There is an implication that this will somehow prove to vapers that vaping is a good way to quit smoking. It is quite funny because if there is anything vapers know, and knew quite some time ago, vaping is one of the best ways of getting off tobacco cigarettes.
Now granted, science can't exactly just listen to a bunch of people's opinions and call it research. This stuff has to be proven with data and charts and test tubes and electrodes and stuff. Oh, wait, I didn't have to hook myself up to electrodes? Of course it might be easier on researchers if they did take into account what users of the devices have to say and then look at ways to support or disprove the claims in an objective manner.
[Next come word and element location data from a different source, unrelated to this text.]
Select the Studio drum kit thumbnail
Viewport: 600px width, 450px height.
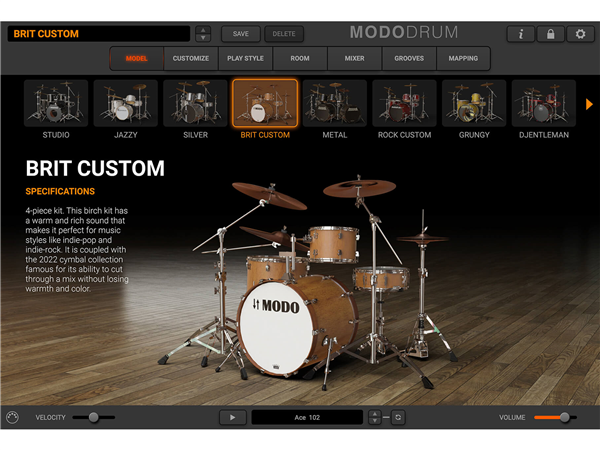pos(56,104)
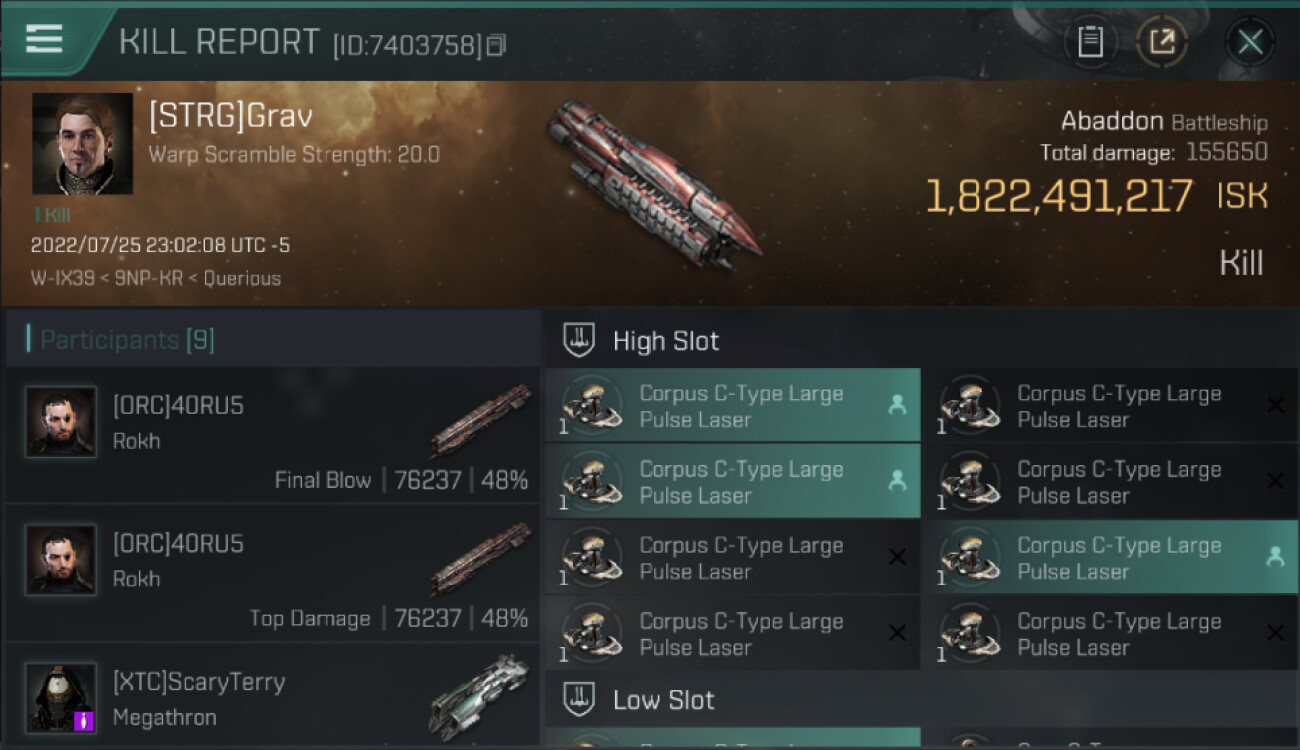Screen dimensions: 1300x750
Task: Click top-right Pulse Laser's X mark
Action: (1275, 405)
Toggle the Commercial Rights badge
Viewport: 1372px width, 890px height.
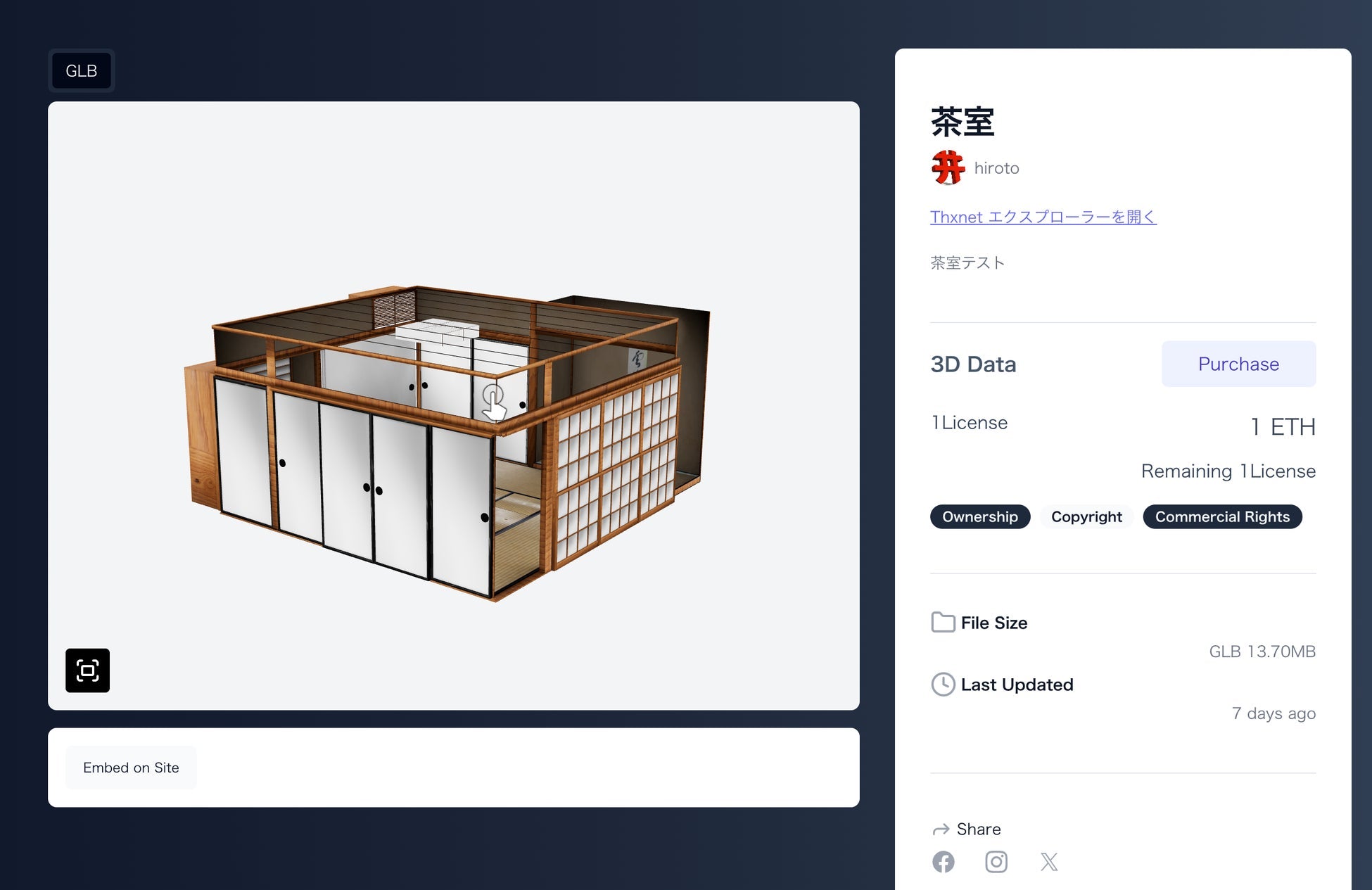[x=1223, y=516]
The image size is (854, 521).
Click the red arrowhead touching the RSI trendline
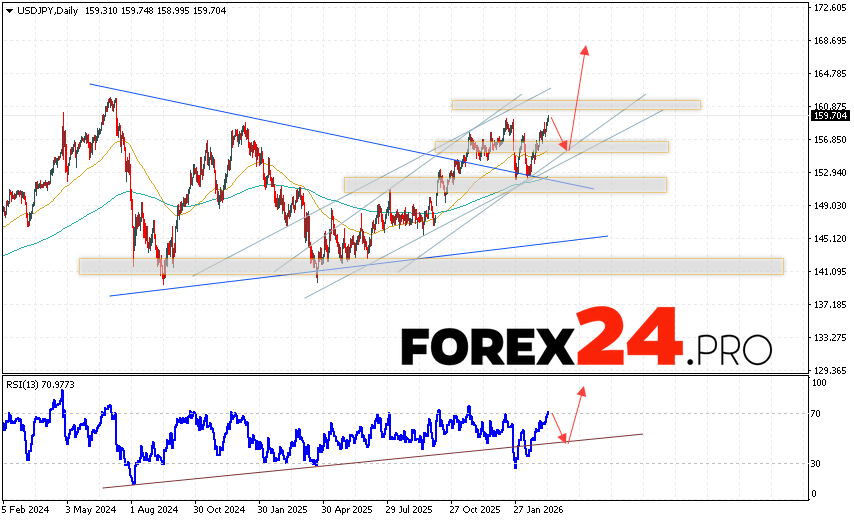pyautogui.click(x=563, y=438)
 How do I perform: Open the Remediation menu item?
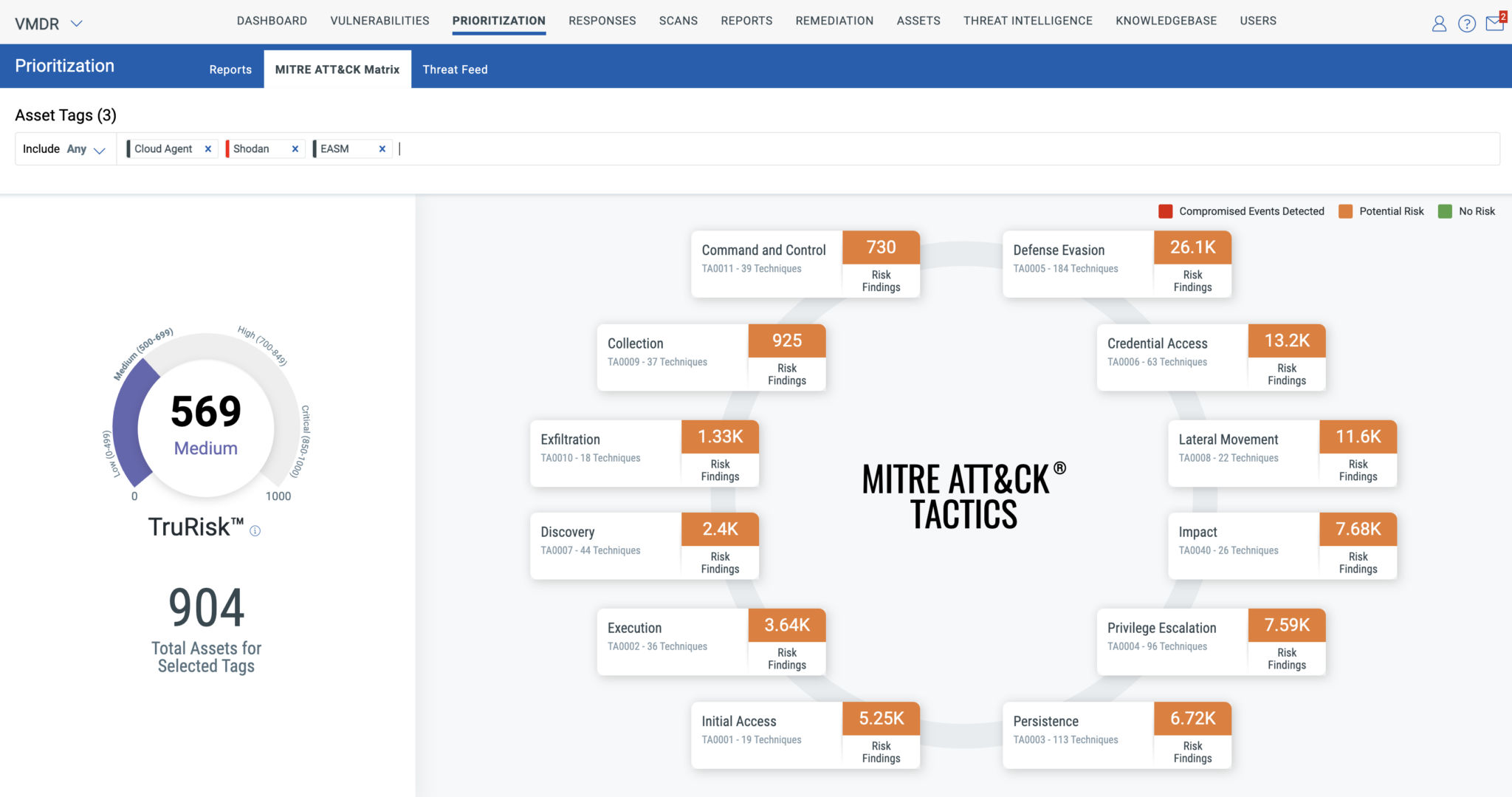pos(834,21)
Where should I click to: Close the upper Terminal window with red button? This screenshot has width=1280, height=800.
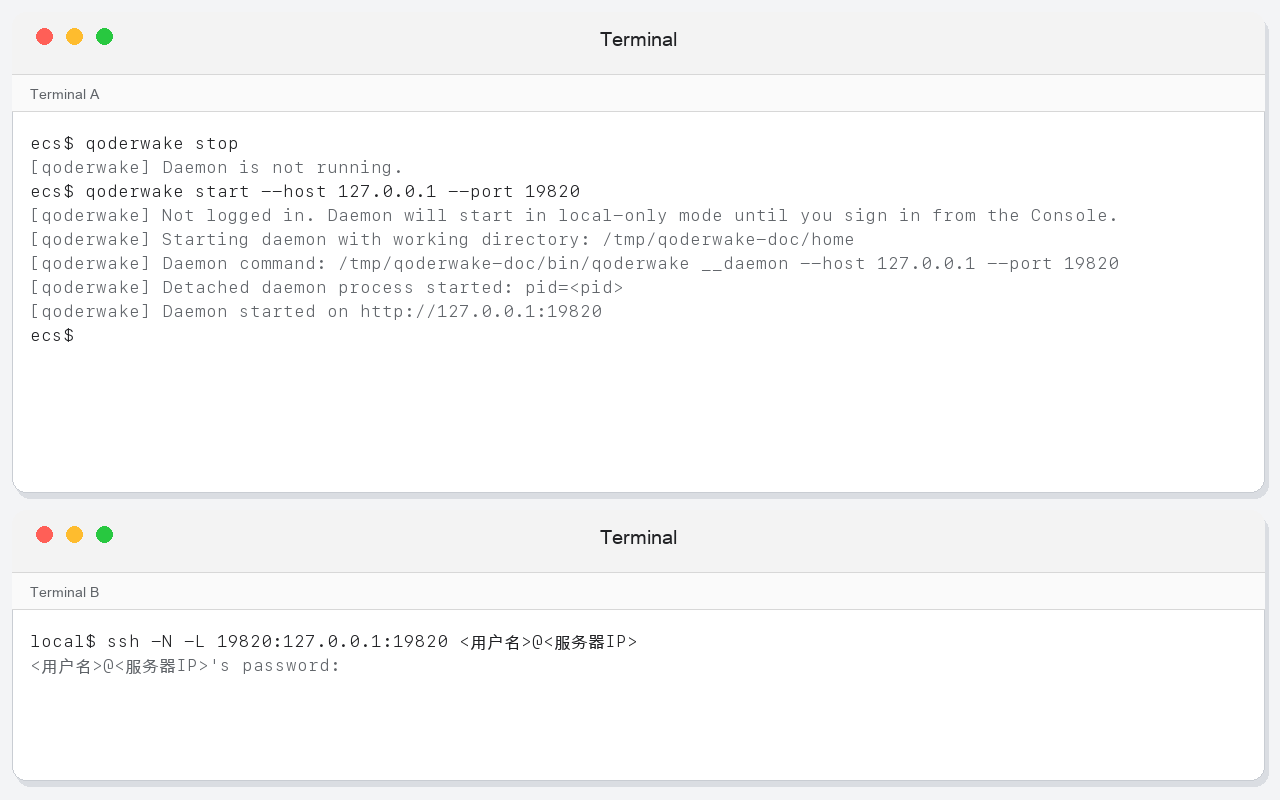coord(44,37)
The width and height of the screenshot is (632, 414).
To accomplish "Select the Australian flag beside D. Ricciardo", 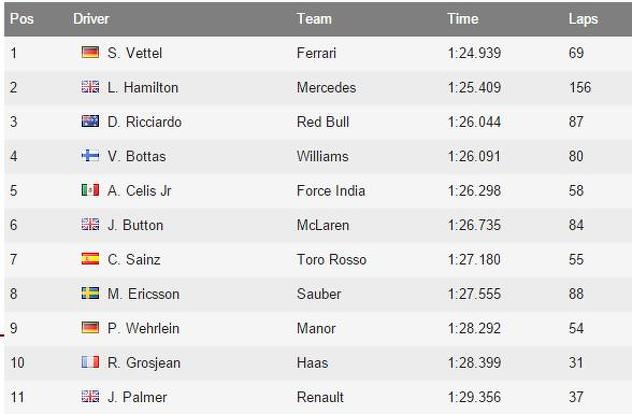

If you live in Springfield, it's time to hide the trusty eGo. Voters in Springfield, MO enacted a smoking ban in their recent election. The ban's definition of smoke also included electronic cigarettes. One person noted in the letters to the editor section of the News-Leader that voters were pretty much unaware of the inclusion of e-cigarettes in the measure.
It is undoubtedly true that voters knew that a “Yes” vote would ban “smoking,” the act of inhaling burning smoke into one's lungs and exhaling it into the air, in specified public places. However, as the editors mention, smoke-free electronic cigarettes, which create only a water-like vapor and have never been shown to cause harm to bystanders, were disingenuously included in the definition of “smoking.” On Election Day, voters were not asked if they wanted to ban “smoking and the use of electronic cigarettes” in public places. Instead, voters were merely presented with a question that asked if it was their will to ban “smoking.”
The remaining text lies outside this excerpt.